• Exercise prompt: Resume the book review of Repossessed below, continuing directly after its final sentence.
* start Excerpted text *
A Sweet Natured Little Devil


I have to say that if I had a gun pointed to my head and was told to choose a book from any book award list, I'd choose something from the Printz. I've had a lot more luck with finding enjoyable reads from those winners and honor books than with any other award.

Repossessed by A.M. Jenkins was a Printz Honor Book in 2008. It's marvelously witty but also very moral. In fact, at some points the book teeters on becoming a bit instructive--"girls with big butts are worthy of love," for instance. I think the sophistication of the moral issues saves it from going over the edge into preachiness. The book is too serious--in a funny way--to be a sermon.

Repossessed is the story of a demon who has had all he can take of hell for a while and steps into the body of a teenage boy who was about to step in front of a truck and buy the farm, as we used to say back in college. The kid wasn't going to have a use for the body in a couple of minutes, so our demonic friend, Kiriel, hasn't really done any harm. He's hell bent on experiencing material life, though he doesn't think he's going to get to do it for very long. He will be missed.
* end Excerpted text *
* start Listed entries *
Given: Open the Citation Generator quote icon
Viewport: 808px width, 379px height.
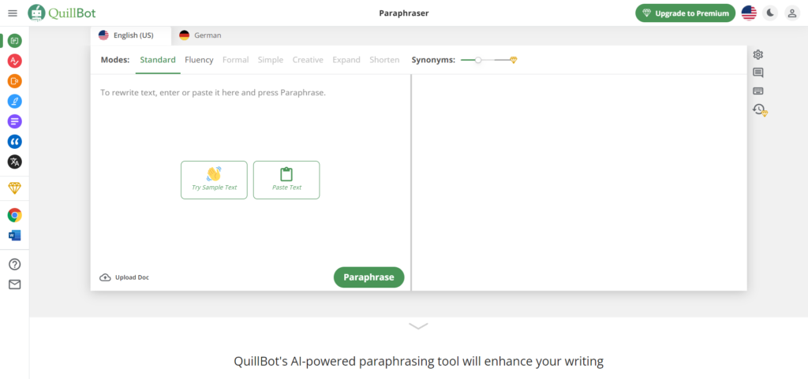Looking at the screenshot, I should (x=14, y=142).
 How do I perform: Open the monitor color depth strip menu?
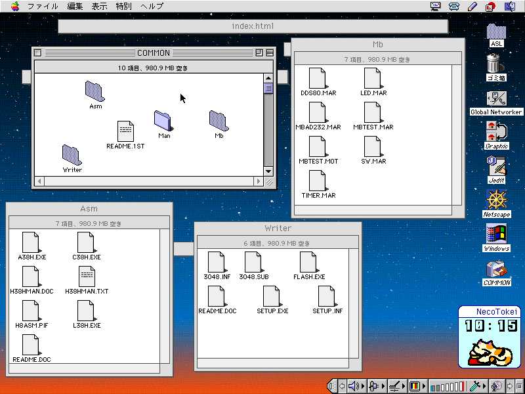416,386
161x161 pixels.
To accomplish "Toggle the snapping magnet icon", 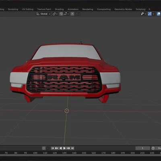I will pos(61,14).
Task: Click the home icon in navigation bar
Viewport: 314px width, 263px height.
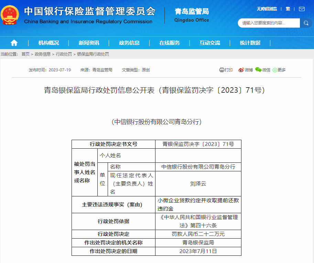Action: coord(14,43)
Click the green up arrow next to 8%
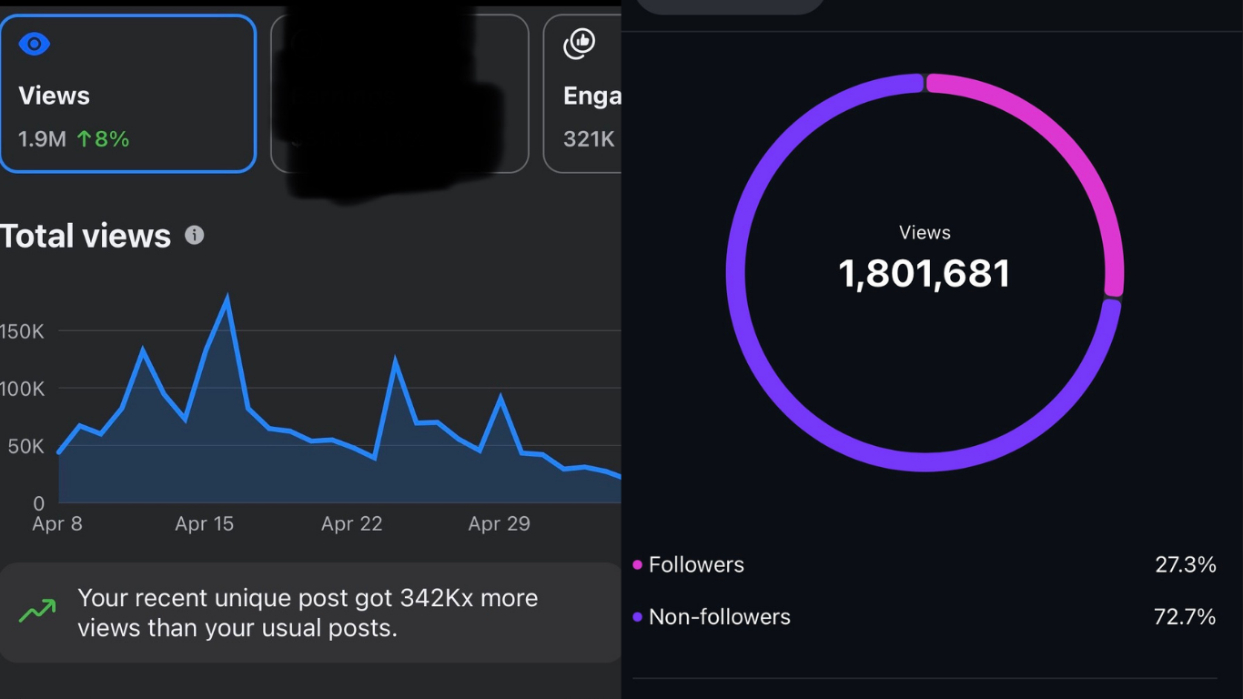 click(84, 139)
* end Listed entries *
• The result:
But not by the Creator, who has never noticed him. Kiriel clearly is suffering--or at least has an attitude--because of his separation from God. For those of us who taught Sunday school for years and years...and years...this suffering because of separation from God will sound very familiar. Jenkins is dealing with what appears to me to be a very Christian concept. (Though I can't guarantee it doesn't occur in other faiths, too.)

Hell is interesting in Repossessed. The damneds' eternal torment is due to the guilt they, themselves, feel for their human behavior.

One of the many things I liked about this book was the treatment of Jason, the younger brother of the boy Kiriel has replaced. Jason clearly has ADHD, but the term is never used. ADHD books often involve some of that instructive stuff I was talking about earlier, so that we all know what's going on. In this one we're just shown this poor boy whose behavioral problems have led him to a sad, solitary life.

A thought I had while reading this book--This is definitely YA, dealing with the theme of what will I do with myself? (Kiriel wants to make a difference, wants to have a hand in shaping things, which is what led to his becoming a fallen angel in the first place.) But if Jenkins had placed her demon in an adult's body and given him adult concerns, she could have easily turned this into an adult book. Not that I'm saying she should have. It was just something I thought about as I was reading.

You can catch an interview and question and answer session (in the comments) with A.M. Jenkins at YA Authors Cafe and another interview at Cynsations.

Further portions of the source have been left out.